In 2021, retail interest in GameStop led to a massive meme stock phenomenon, causing a short squeeze that hit major hedge funds hard. Retail traders, particularly from the WallStreetBets subreddit, coordinated their moves, leading to substantial losses for hedge funds.

The previous surge followed a detailed analysis by retail investors, notably Keith Gill, known as TheRoaringKitty. Gill and others identified value in the heavily shorted stock. This time, the rally stems from Gill’s cryptic social media post on Sunday.

Brokers Capitalize on Meme Stocks

In addition to Robinhood, other brokers experienced increased meme stock trading. Interactive Brokers reported GameStop as the third-most traded stock on Tuesday, after Nvidia and Tesla. Public, another retail broker, also observed a spike in meme stock trades like GameStop and AMC, though Nvidia and U.S. Treasurys remained top assets on Wednesday.

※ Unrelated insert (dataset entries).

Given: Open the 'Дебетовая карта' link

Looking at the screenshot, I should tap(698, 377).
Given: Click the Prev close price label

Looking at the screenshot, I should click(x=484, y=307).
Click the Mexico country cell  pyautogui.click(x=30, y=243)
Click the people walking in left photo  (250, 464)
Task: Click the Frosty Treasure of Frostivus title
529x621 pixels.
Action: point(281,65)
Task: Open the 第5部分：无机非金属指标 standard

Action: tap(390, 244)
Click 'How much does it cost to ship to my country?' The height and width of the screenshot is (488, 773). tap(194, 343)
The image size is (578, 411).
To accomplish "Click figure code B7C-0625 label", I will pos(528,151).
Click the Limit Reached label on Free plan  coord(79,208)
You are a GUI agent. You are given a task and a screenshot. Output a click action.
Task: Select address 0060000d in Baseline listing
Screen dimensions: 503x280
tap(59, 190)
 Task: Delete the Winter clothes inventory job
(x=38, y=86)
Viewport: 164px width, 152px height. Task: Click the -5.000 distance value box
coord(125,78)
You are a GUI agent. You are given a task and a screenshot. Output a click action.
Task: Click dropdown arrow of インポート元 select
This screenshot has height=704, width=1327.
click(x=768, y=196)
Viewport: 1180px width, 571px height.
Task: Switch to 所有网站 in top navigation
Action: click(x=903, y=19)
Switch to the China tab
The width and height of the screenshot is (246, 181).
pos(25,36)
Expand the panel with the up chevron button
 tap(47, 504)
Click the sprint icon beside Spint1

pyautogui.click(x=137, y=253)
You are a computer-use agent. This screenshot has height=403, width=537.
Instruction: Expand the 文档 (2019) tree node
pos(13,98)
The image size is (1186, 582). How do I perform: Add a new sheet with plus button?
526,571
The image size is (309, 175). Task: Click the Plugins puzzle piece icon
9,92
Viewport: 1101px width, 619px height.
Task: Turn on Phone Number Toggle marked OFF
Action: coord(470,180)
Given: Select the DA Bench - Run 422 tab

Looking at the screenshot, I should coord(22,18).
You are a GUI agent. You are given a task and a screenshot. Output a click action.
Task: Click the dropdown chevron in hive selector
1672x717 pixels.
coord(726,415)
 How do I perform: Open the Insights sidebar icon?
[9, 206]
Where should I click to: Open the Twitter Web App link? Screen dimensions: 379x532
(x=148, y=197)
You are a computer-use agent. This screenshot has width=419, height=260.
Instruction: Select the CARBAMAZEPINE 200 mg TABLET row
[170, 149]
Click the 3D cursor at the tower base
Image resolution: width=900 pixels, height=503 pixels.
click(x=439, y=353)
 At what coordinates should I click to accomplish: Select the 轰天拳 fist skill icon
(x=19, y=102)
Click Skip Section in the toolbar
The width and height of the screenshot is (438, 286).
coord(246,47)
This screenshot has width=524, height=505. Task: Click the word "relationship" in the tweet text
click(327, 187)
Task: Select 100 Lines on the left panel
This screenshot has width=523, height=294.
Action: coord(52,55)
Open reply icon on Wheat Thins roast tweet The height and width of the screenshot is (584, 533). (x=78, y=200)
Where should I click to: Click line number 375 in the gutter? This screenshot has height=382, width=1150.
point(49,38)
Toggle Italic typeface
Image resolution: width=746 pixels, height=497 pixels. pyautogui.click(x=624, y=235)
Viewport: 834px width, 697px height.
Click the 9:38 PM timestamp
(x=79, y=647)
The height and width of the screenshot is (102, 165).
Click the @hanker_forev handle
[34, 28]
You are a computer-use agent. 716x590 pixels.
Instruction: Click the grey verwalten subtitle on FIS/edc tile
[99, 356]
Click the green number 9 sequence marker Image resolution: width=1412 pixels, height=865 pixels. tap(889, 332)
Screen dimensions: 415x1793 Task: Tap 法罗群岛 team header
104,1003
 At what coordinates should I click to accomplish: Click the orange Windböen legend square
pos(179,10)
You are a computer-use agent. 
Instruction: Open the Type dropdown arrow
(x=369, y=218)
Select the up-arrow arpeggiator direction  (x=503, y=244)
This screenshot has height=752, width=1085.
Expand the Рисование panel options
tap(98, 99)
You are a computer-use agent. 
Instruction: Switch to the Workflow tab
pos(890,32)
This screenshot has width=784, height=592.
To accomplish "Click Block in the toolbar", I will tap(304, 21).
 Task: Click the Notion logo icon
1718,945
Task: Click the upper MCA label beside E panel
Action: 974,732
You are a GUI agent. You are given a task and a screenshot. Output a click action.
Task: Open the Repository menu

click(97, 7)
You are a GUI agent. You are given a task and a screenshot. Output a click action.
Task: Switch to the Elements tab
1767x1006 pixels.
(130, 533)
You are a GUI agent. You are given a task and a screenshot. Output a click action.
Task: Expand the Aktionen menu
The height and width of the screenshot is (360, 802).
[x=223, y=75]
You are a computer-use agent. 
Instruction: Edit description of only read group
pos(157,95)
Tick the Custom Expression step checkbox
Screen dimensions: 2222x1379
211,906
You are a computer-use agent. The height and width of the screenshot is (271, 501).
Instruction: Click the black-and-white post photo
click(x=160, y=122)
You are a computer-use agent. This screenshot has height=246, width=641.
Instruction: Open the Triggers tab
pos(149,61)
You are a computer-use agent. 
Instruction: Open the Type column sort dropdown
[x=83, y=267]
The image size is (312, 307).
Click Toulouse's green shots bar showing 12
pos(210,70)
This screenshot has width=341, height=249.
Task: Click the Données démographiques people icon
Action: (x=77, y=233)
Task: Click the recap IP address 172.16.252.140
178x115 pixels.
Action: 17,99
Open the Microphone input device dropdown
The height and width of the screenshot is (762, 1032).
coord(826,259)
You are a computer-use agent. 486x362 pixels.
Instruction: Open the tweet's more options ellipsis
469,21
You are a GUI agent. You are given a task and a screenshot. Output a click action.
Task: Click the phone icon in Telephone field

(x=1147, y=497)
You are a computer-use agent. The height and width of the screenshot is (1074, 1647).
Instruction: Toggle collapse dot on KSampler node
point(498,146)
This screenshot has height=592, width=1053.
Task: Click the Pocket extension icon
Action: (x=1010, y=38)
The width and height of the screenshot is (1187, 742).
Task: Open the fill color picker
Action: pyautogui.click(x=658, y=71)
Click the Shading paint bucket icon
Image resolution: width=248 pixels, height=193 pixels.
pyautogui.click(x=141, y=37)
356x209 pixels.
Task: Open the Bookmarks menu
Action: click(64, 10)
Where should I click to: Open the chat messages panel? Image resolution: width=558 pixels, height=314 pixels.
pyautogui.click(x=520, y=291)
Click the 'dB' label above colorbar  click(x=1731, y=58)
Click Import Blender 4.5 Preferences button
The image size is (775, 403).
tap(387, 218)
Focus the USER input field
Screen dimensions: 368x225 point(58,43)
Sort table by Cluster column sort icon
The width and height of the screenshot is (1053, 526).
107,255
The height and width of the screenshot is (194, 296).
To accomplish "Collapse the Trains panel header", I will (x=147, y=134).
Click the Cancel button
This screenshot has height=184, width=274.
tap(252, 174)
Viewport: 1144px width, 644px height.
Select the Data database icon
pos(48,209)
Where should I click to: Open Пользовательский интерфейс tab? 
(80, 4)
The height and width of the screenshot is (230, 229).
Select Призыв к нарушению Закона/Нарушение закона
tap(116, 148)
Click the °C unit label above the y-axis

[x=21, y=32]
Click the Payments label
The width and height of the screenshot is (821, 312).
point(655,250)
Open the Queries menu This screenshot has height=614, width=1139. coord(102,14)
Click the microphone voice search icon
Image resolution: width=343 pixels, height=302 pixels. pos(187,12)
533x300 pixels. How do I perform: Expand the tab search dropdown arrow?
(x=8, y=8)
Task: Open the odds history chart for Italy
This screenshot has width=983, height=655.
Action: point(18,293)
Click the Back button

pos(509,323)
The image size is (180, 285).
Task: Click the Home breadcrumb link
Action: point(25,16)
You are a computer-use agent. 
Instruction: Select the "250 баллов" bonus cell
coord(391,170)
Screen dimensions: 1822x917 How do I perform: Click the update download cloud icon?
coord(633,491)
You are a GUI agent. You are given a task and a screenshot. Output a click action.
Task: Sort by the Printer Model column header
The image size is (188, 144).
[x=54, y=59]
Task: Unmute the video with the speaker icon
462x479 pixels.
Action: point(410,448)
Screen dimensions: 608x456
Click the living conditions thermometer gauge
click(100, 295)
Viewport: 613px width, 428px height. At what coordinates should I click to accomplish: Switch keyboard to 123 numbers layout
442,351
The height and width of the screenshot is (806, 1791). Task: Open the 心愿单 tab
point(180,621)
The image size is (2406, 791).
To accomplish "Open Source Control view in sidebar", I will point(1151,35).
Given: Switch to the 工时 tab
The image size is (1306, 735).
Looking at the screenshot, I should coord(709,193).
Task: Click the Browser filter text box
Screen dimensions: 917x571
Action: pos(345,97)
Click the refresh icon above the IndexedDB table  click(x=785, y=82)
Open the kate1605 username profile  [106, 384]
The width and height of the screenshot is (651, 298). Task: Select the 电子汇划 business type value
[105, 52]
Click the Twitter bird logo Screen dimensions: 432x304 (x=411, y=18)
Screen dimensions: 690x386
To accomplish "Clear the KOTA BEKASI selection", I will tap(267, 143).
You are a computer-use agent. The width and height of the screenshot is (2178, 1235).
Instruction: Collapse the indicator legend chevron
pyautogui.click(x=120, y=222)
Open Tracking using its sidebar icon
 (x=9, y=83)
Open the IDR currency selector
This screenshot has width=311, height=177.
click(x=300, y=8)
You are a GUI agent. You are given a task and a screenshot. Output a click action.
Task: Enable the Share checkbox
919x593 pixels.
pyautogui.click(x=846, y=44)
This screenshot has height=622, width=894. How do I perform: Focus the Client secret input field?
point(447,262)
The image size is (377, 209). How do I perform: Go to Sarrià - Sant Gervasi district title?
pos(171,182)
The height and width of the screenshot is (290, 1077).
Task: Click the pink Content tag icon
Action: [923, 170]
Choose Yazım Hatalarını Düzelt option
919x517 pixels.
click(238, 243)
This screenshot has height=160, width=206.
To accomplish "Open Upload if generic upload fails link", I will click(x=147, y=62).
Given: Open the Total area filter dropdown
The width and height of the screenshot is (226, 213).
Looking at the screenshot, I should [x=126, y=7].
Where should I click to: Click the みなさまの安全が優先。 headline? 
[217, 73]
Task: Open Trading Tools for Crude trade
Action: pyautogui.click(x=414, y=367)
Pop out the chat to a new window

A Public spokesperson mentioned that trading volumes for GME and AMC soared by 300% week-over-week. Moomoo, an online trading platform, confirmed higher trading volumes in meme stocks but didn’t provide specific numbers.

Meanwhile, eToro, preparing for a public listing, temporarily halted trading for GameStop and AMC. eToro explained that significant stock volatility triggers safety mechanisms, temporarily halting trading to ensure accurate pricing. While exchanges may implement these halts, eToro also follows such measures and may sometimes decide to pause prices.